Two at Penn Honored by National Minority Quality Forum
Two members of the University of Pennsylvania community have been named recipients of the National Minority Quality Forum’s 40 Under 40 Leaders in Minority Health Award, recognizing young minority thought leaders who are working to reduce health-care disparities.
Paris Butler, an assistant professor of plastic surgery in the Perelman School of Medicine, and Kevin Ahmaad Jenkins, the vice-provost’s postdoctoral fellow in the Leonard Davis Institute of Health Economics at Penn, will receive their awards at the NMQF Leadership Summit on Health Disparities and Congressional Black Caucus Spring Health Braintrust Gala in Washington, D.C., on April 25.

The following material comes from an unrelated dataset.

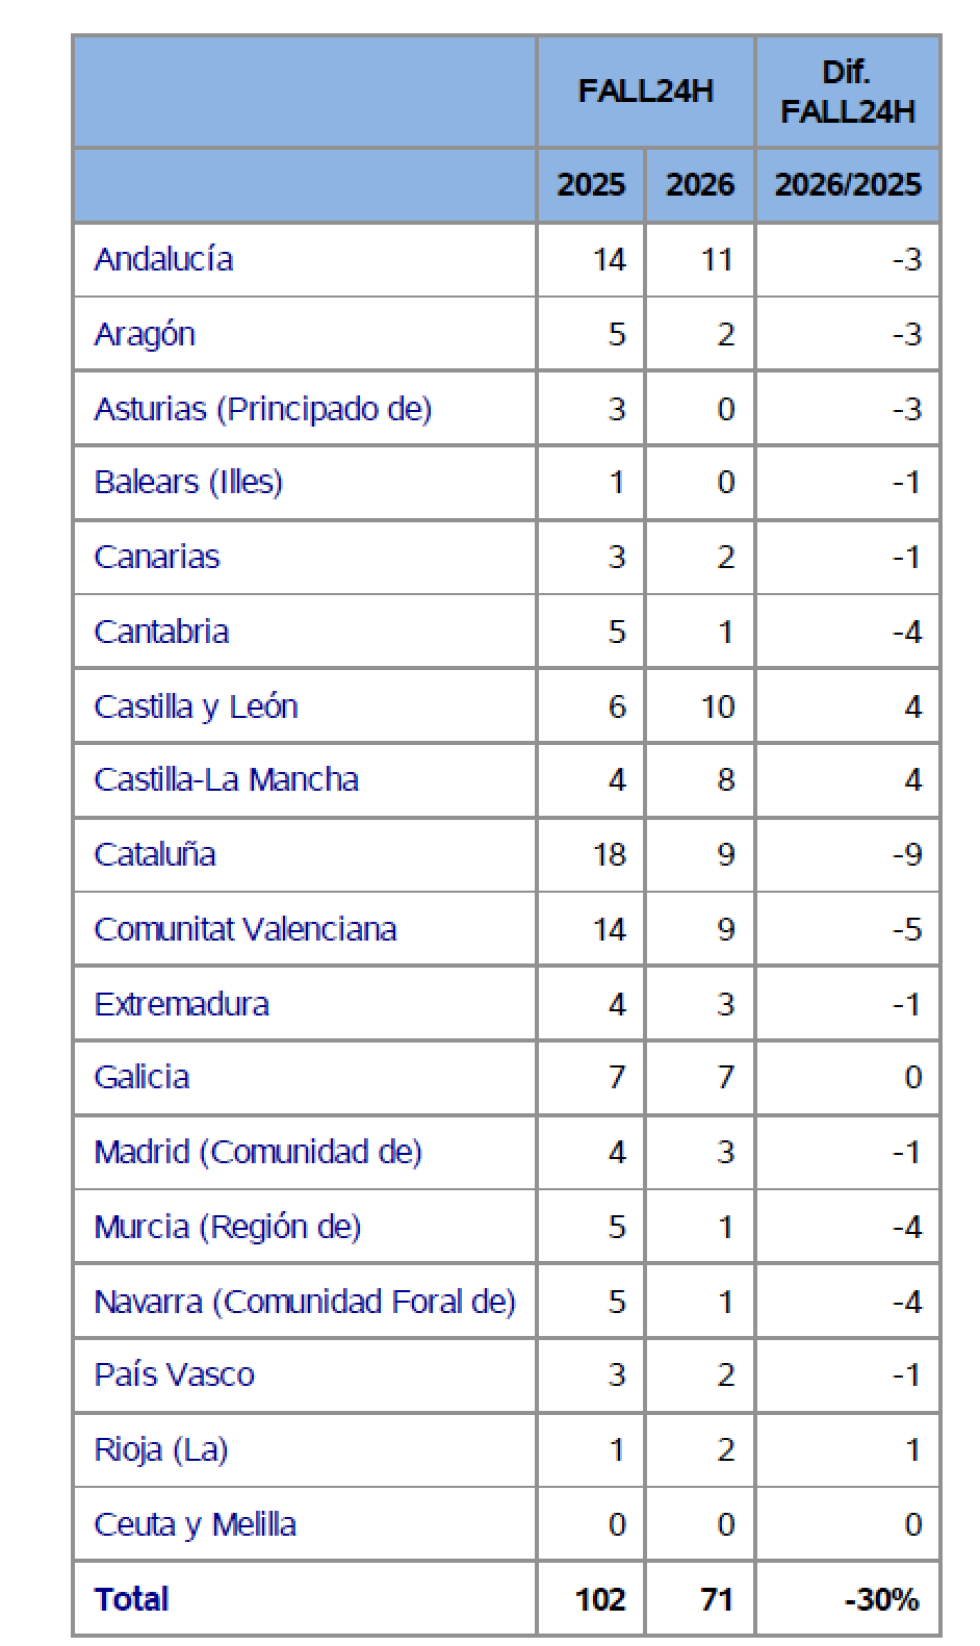Select Madrid (Comunidad de) link
The width and height of the screenshot is (980, 1646).
(x=258, y=1152)
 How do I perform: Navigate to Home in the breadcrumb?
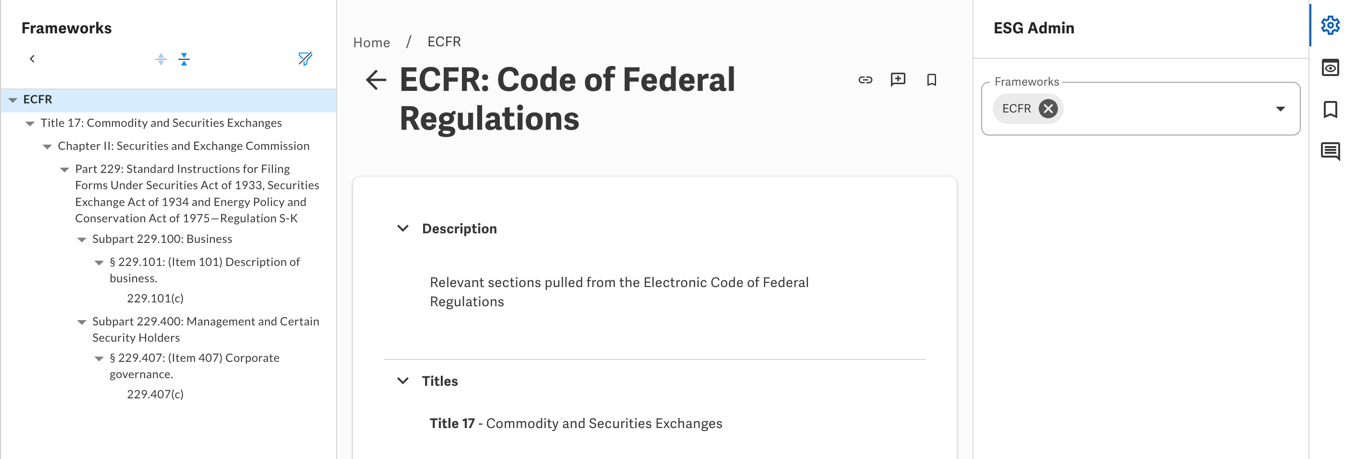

Butler is nationally recognized for his dedication to reducing health-care disparities along ethnic lines, something he has approached with research, policy and teaching. He has used his formal training to explore the underrepresentation of minorities in academic medicine. Butler was one of 30 national finalists for the White House Fellowship and as a result served as a policy fellow in the Health and Human Services Office of Minority Health.

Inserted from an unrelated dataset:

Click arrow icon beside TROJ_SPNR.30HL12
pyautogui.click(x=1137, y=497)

He has also received numerous teaching awards for his work to mentor medical, undergraduate and high school students aspiring to enter the field and has served on the Accreditation Council for Graduation Medical Education’s Surgical Residency Review Committee, which is responsible for the oversight of all surgical training programs in the country.
Jenkins is a scholar and author whose research investigates the intersection of race, law and health and focuses on the elimination of disparities and discrimination in health care. In addition to his role in the Leonard Davis Institute, he holds appointments in Penn’s School of Social Policy & Practice and the Division of General Internal Medicine in the Perelman School of Medicine.

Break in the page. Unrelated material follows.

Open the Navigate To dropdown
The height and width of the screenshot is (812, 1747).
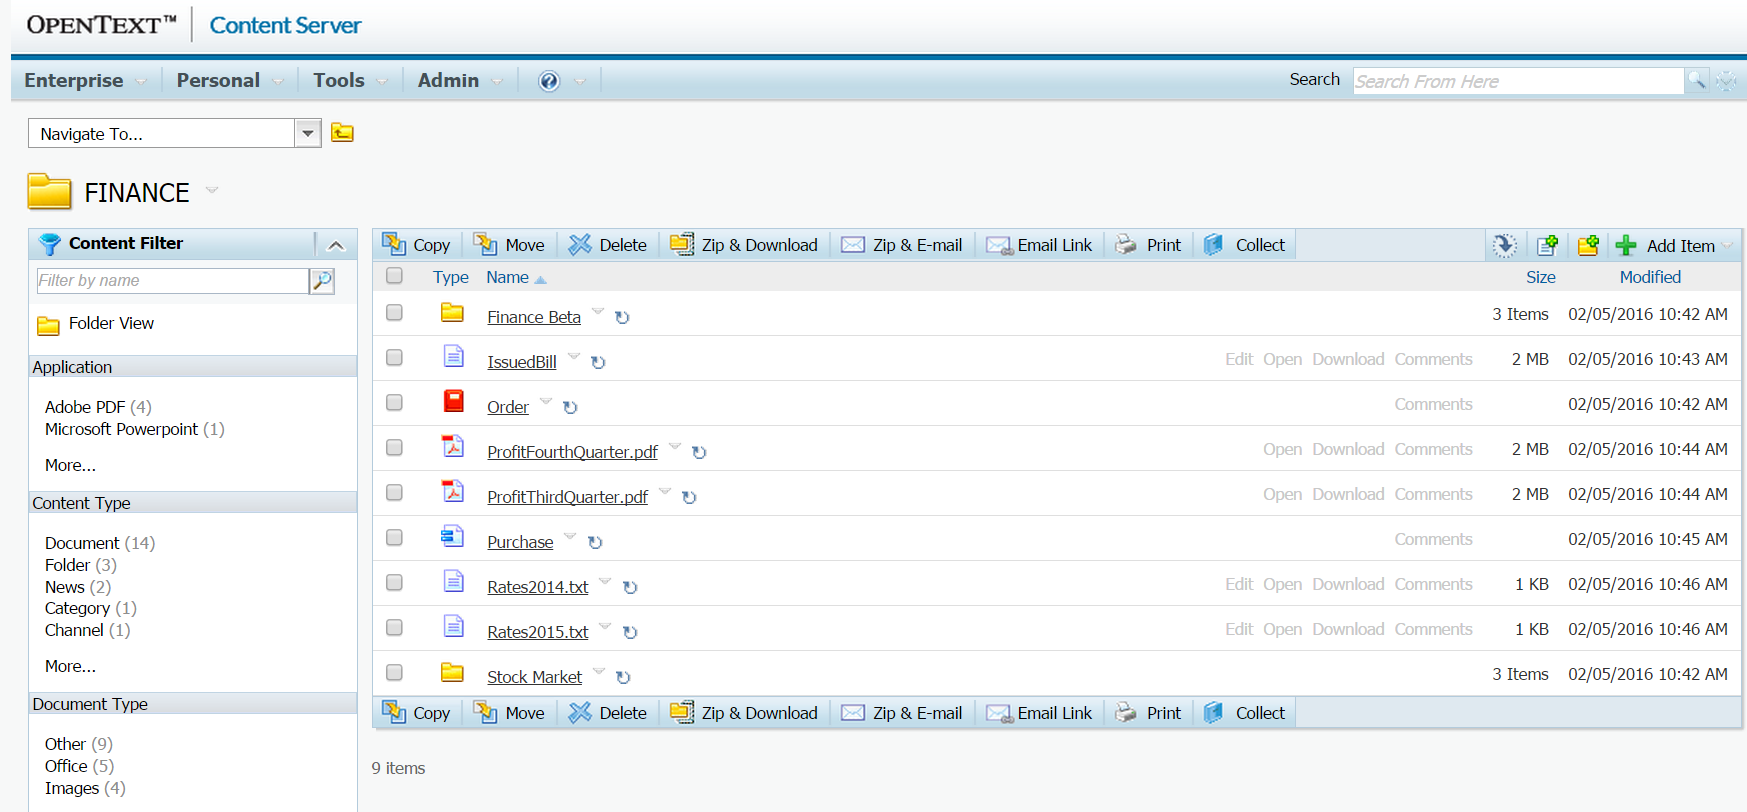pos(308,133)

Jenkins has presented research as a guest lecturer or conference speaker more than 20 times in the last three years and has published peer-reviewed articles and contributed extensive commentaries in the field of race, law and health. The winner of two national journalism awards, Jenkins created and taught his inaugural course, “Race, Law and Health: The African-American Health Experience in America,” at the University of Florida in 2012.
He is currently working on three book projects: Hue Process: The Quantitative Measurement of Racism in Medicine, Refund My Freedom: How the Law Created Health Inequity in the Black Community and Branding Jezebel: Black Women, Law and Medicine in Antebellum America.